The carnal mind is enmity against God:
for it is not subject to the law of God, neither indeed can be.
So then they that are in the flesh cannot please God.
Romans 8:7-8

We see that the fleshly mind cannot be subject to the law of God, but in Jesus Christ we can fulfill the purpose of the law of God by His Spirit.  Being forgiven, we are no longer under the condemnation of the law.  Now we are free by God’s Spirit to fulfill the righteousness of the law.

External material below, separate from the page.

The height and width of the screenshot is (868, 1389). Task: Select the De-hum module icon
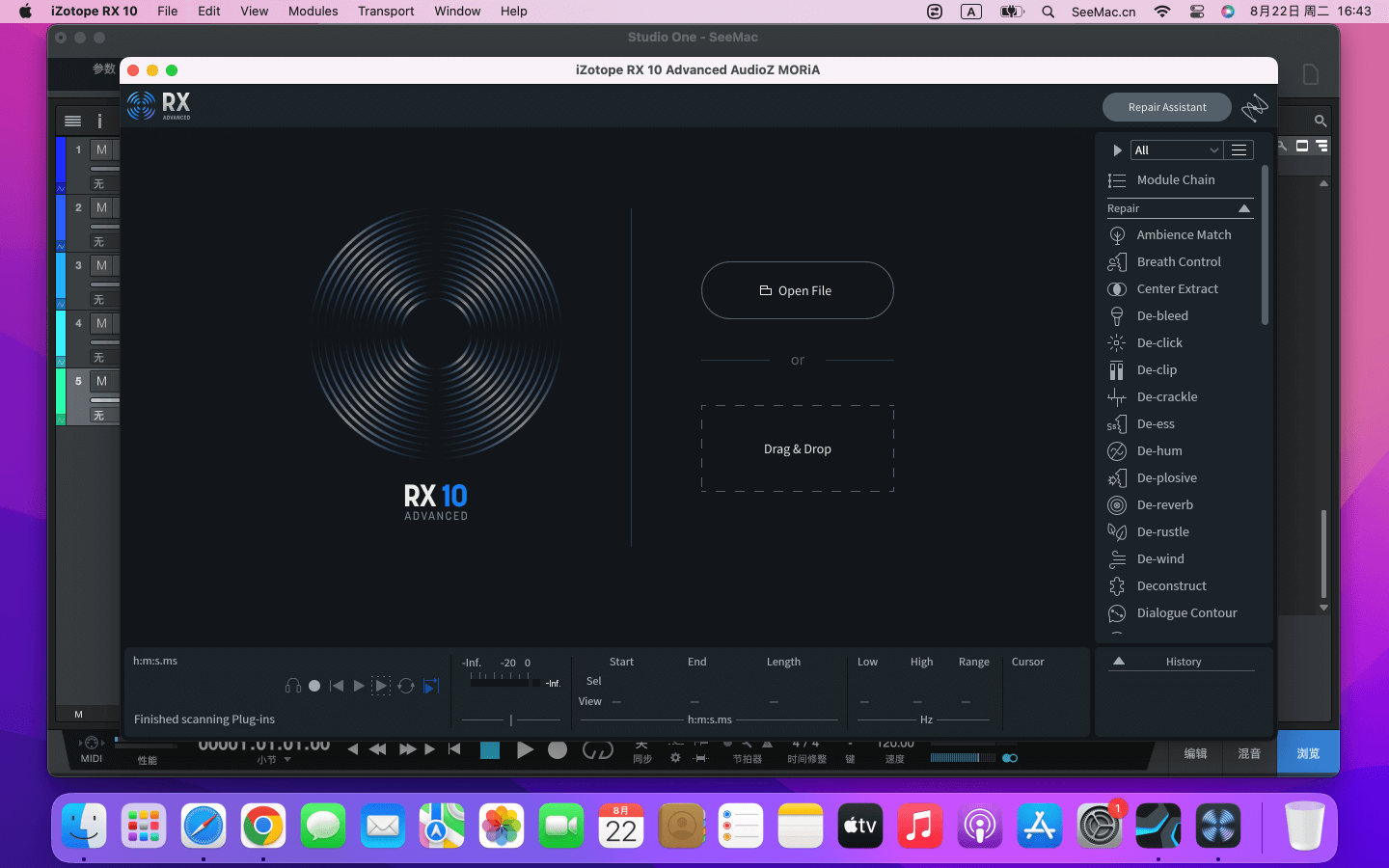[1117, 451]
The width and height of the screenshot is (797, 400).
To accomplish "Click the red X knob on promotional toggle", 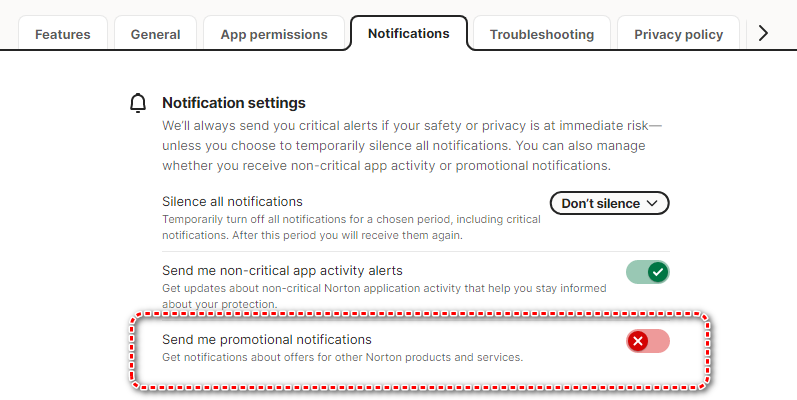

For the law of the Spirit of life in Christ Jesus
hath made me free from the law of sin and death.
For what the law could not do,
in that it was weak through the flesh,
God sending his own Son in the likeness of sinful flesh, and for sin,
condemned sin in the flesh:
that the righteousness of the law might be fulfilled in us
,
who walk not after the flesh, but after the Spirit
.
Romans 8:2-4

May we conclude then, that we may continue to live a sinful life once we have been cleansed by the blood of Jesus? The Apostle gives the answer:

What shall we say then? Shall we continue in sin, that grace may abound?
God forbid! How shall we, that are dead to sin, live any longer therein?
Romans 6:1-2

The Law of the Spirit of Life in Christ Jesus gives us the grace to live free of sin today.  Jesus paid the price to offer you the free gift of His grace to live as he lived.  This is the power of the new testament in His blood.  We have no excuses to dwell in sin.  This is the finished work of Jesus Christ.  He has bequeathed to us all of his inheritance in the Father.

For whom he did foreknow, he also did predestinate
to be conformed to the image of his Son,
that he might be the firstborn among many brethren.
Romans 8:29

For it became him, for whom are all things, and by whom are all things,
in bringing many sons unto glory,
to make the captain of their salvation perfect through sufferings.
For both he that sanctifieth and they who are sanctified are all of one:
for which cause he is not ashamed to call them brethren.
Hebrews 2:10-11

Yet, He has made provision for us, if we fall.
If we confess our sins,
he is faithful and just to forgive us our sins,
and to cleanse us from all unrighteousness.
1 John 1:9

God’s purpose is to have sons in His image.  That is the very reason He created Adam in the first place.
So God created man in his own image,
in the image of God created he him;
male and female created he them.
Genesis 1:27

Adam fell from the image in which he was created, but God promised that He would send a deliverer.

And I will put enmity between thee [the serpent] and the woman,
and between thy seed and her seed;
it shall bruise thy head, and thou shalt bruise his heel.
Genesis 3:15

Jesus Christ is the Seed of the Woman who has bruised the head of the serpent and wrenched out of his hands the dominion of the earth that he stole from Adam.  In Jesus Christ, by the Law of the Spirit of life, we have now the ability to gain victory over sin.  We are not bound to sin a little every day.  This is the Gospel, the good news, of Jesus Christ.

Our God is consistent from creation to the fullness of His heavenly kingdom.  His intent has always been the same, though His revelation to us is ever expanding.  May God grant us light to see all that He has revealed of Himself in the past, so we may be able to grasp all that He will reveal to us in the future.

That he would grant you, according to the riches of his glory,
to …be able to comprehend with all saints
what is the breadth, and length, and depth, and height;
and to know the love of Christ, which passeth knowledge,
that ye might be filled with all the fulness of God.